Ein weiterer wichtiger Punkt seien die Herausforderungen in der KI-Kunstbildung. Maria del Mar führte eine Studie zur Integration von KI-generierten Bildern durch, indem sie KI in den Lehrplan der Fine Arts einführte. Dabei stellte sie fest, dass nur 8 von 30 Studierende KI nutzten. Die Wahrnehmungen der Nützlichkeit von KI waren außerdem sehr unterschiedlich. Die Studierenden hatten unterschiedliche Ansichten bezüglich der Benutzung von KI in Kunst und bevorzugten traditionelle Werkzeuge. Die digitale Kluft, pädagogische Herausforderungen und die Navigation durch neue Technologien sind laut Maria del Mar zentrale Aspekte der KI-Kunstbildung.
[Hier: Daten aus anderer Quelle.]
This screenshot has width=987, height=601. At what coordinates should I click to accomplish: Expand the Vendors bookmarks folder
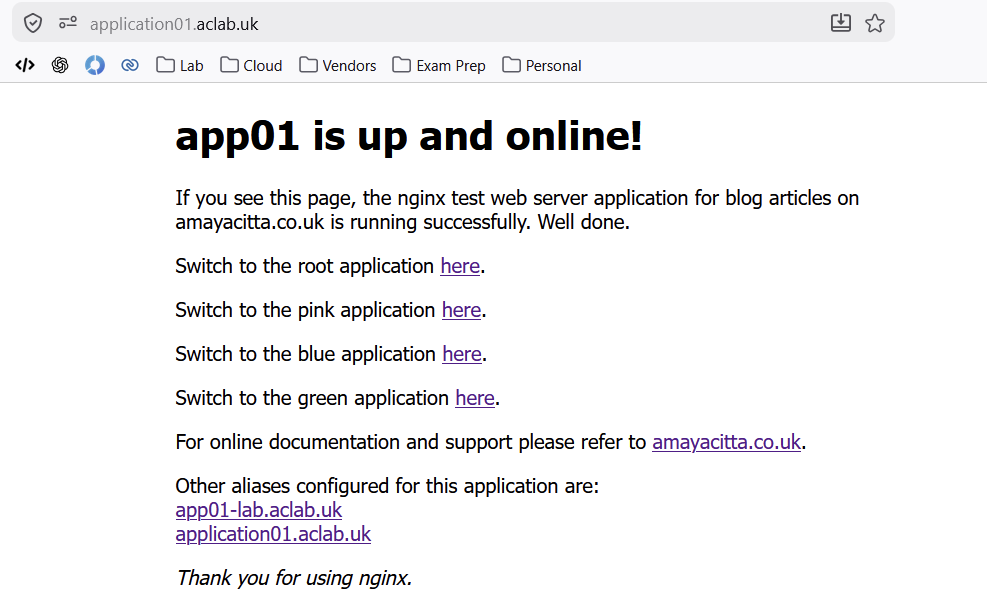tap(338, 65)
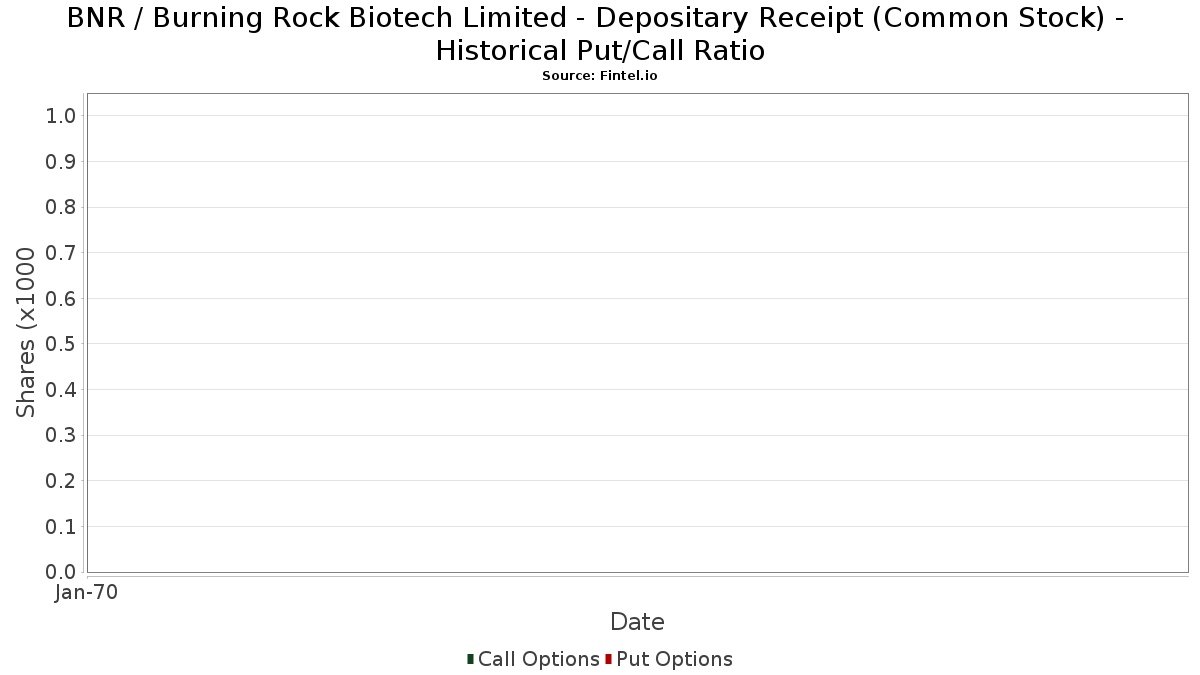This screenshot has width=1200, height=675.
Task: Click the 0.4 y-axis tick label
Action: [x=61, y=390]
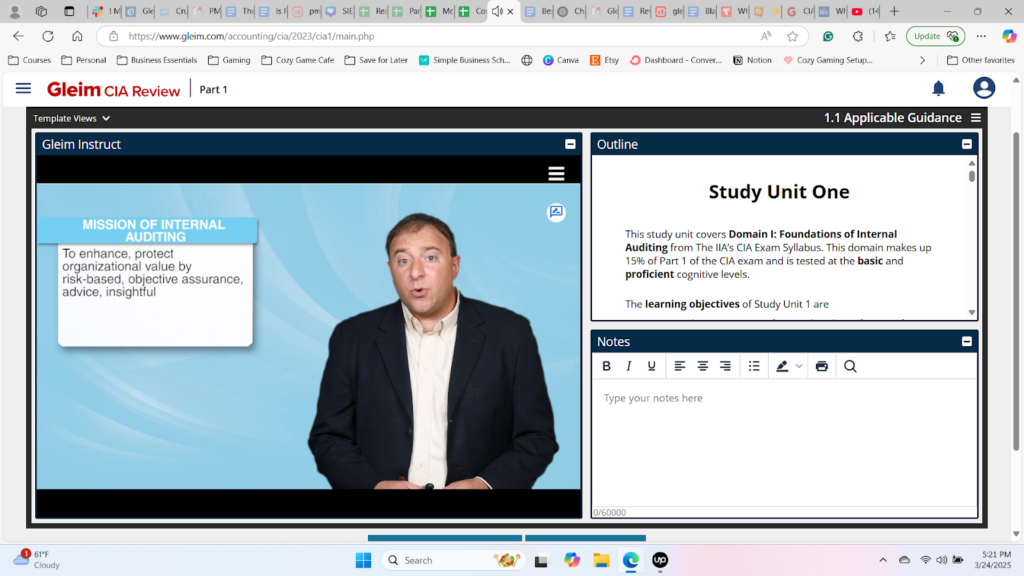The width and height of the screenshot is (1024, 576).
Task: Open the highlight color dropdown chevron
Action: [798, 366]
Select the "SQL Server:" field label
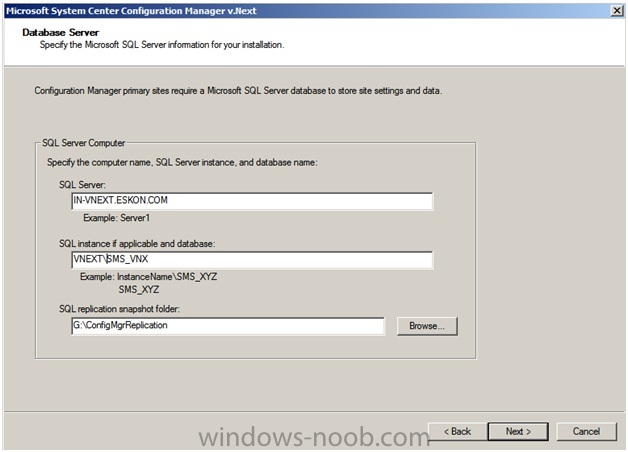The image size is (628, 452). (83, 185)
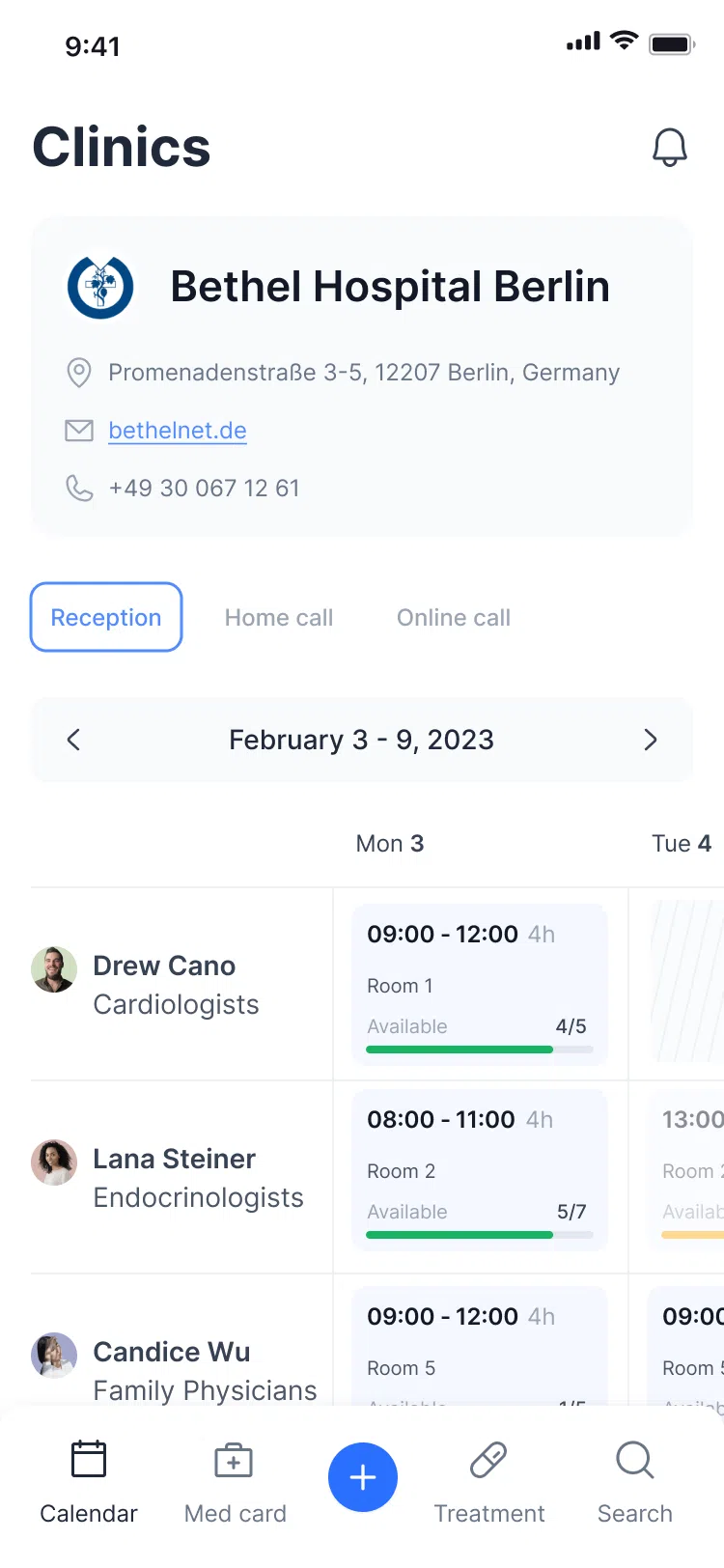Tap the location pin icon

(79, 373)
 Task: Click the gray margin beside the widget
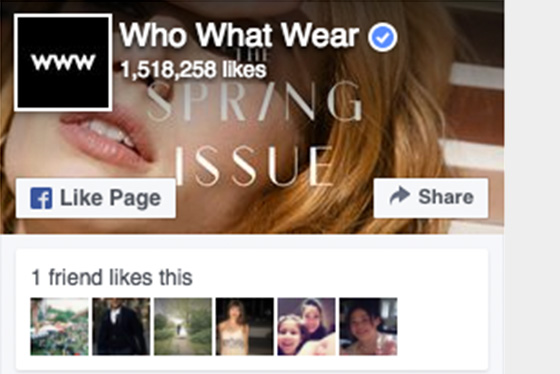click(x=532, y=187)
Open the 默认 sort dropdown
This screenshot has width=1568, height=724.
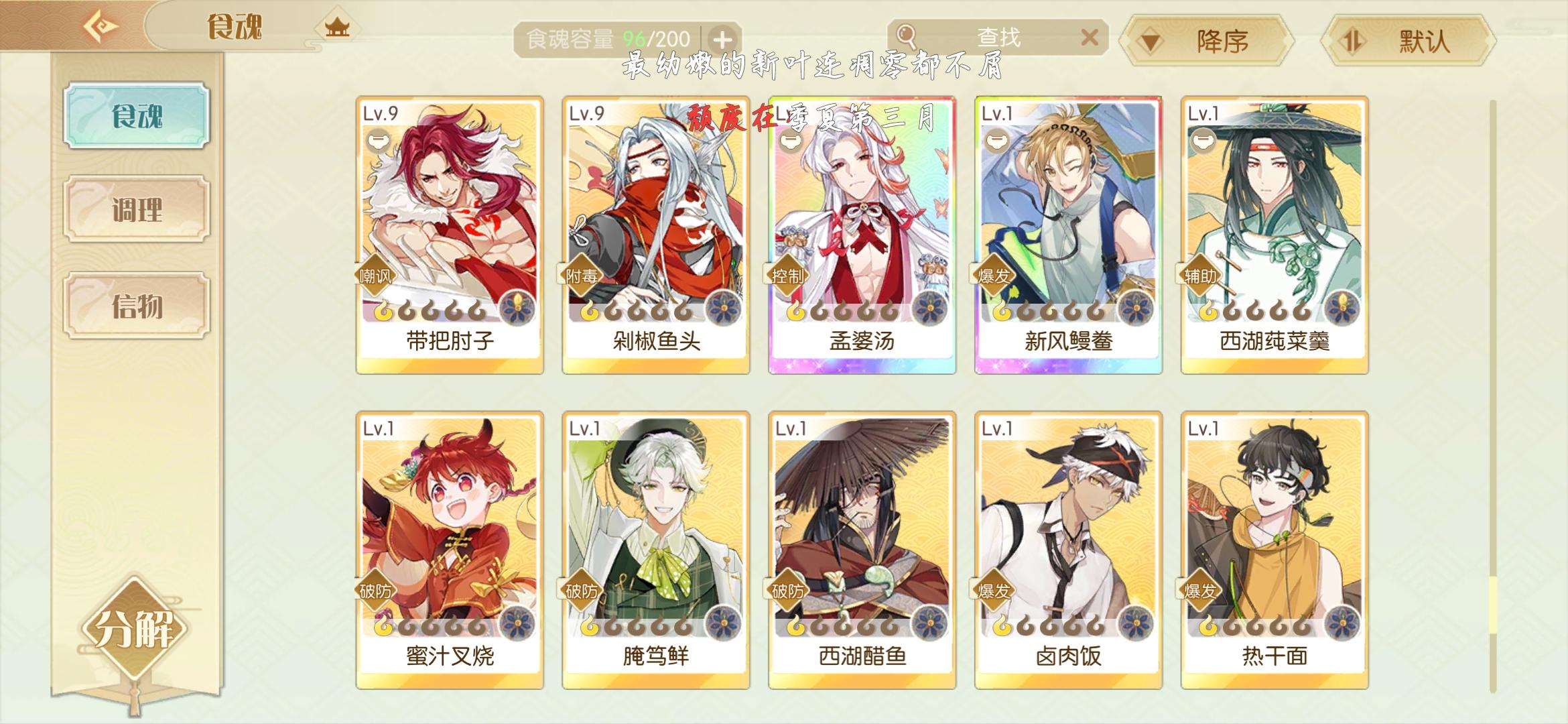pos(1408,42)
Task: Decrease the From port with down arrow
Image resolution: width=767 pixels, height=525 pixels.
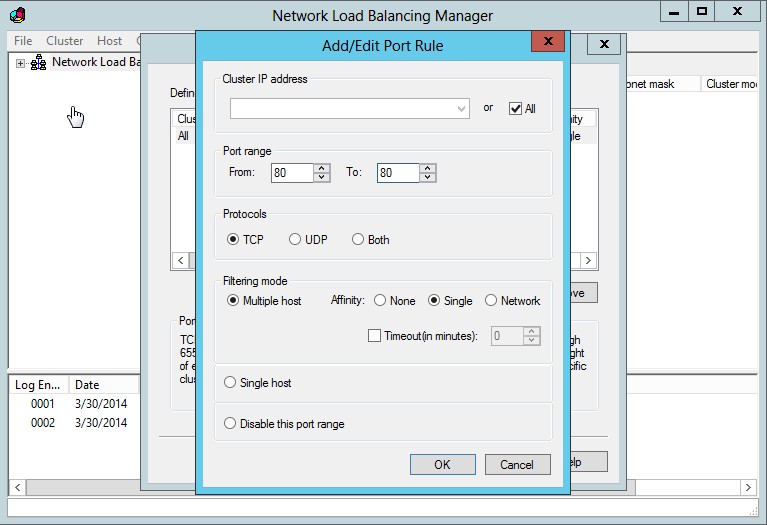Action: coord(321,178)
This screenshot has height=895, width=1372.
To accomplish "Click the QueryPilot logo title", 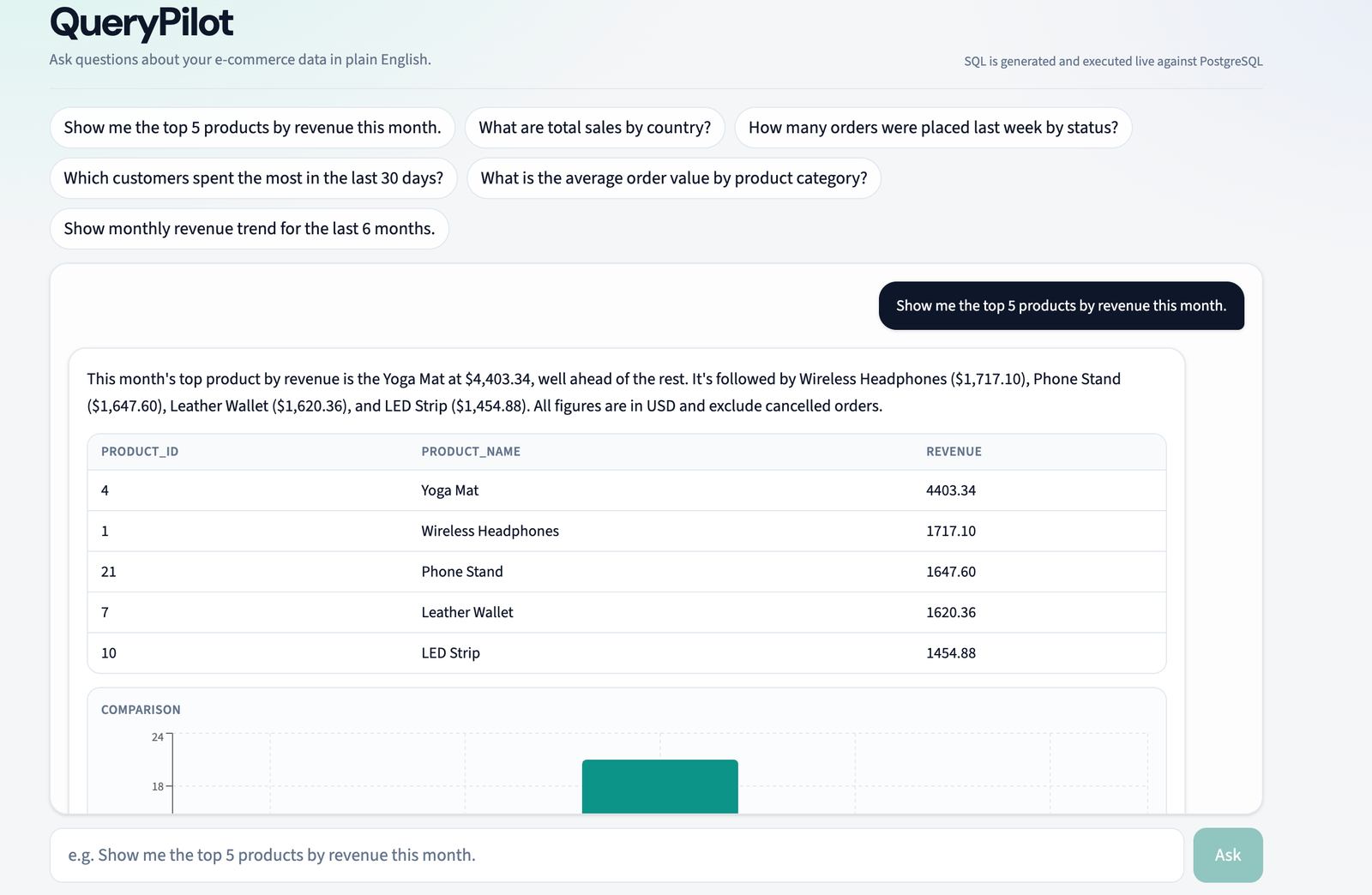I will [141, 23].
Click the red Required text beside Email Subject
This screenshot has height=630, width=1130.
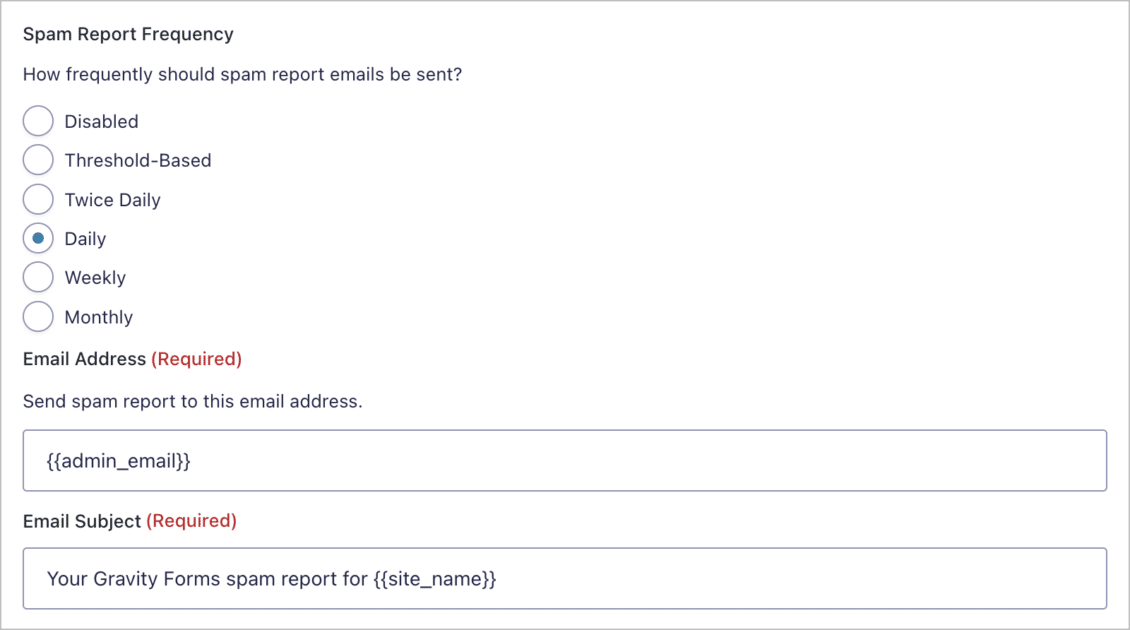pyautogui.click(x=192, y=520)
Ein abschließender wichtiger Punkt in Maria del Mars Vortrag ist ein Zitat von Wassily Kandinsky, 1911:
„The artist is not only justified in using any form necessary for his purposes, but it is his very duty to do so“
Diese Aussage gelte laut ihr auch noch in der heutigen Zeit, da Künstler:innen dazu aufgefordert werden, alle verfügbaren Mittel zu nutzen, um ihre kreativen Visionen zu verwirklichen – also auch KI. Die Integration von KI in die Kunst sei ein natürlicher Fortschritt, der sowohl Herausforderungen als auch neue Möglichkeiten mit sich bringt.
Über Dr. Maria del Mar García Jímenez
Maria del Mar ist Künstlerin und Dozentin für Bildende Kunst an der Universität Sevilla, Spanien und Mitglied der Forschungsgruppe HUM337: Plastische, Sequenzielle, Experimentelle Druckkunst und Neue Technologien, Theorie und Praxis. Ihre Expertise liegt im Künstlerischen Schaffen und der Forschung in der Kunst. Zu ihren Forschungsinteressen gehören die Erforschung der Bereiche Fotografie und den Verbindungen sowie Hybridisierungen von zeitgenössischer Kunst, Medien, digitaler Technologie und neuen Technologien, einschließlich ihrer soziopolitischen und kulturellen Auswirkungen.
*Die verwendeten Bilder dienen der Veranschaulichung der im Artikel erläuterten Techniken zu KI in Kunst. Nicht-kommerzielle Verwendung zu journalistischen Zwecken. Es gelten §51 (UrhG) Zitatrecht und Art. 5 (GG) Pressefreiheit in Deutschland.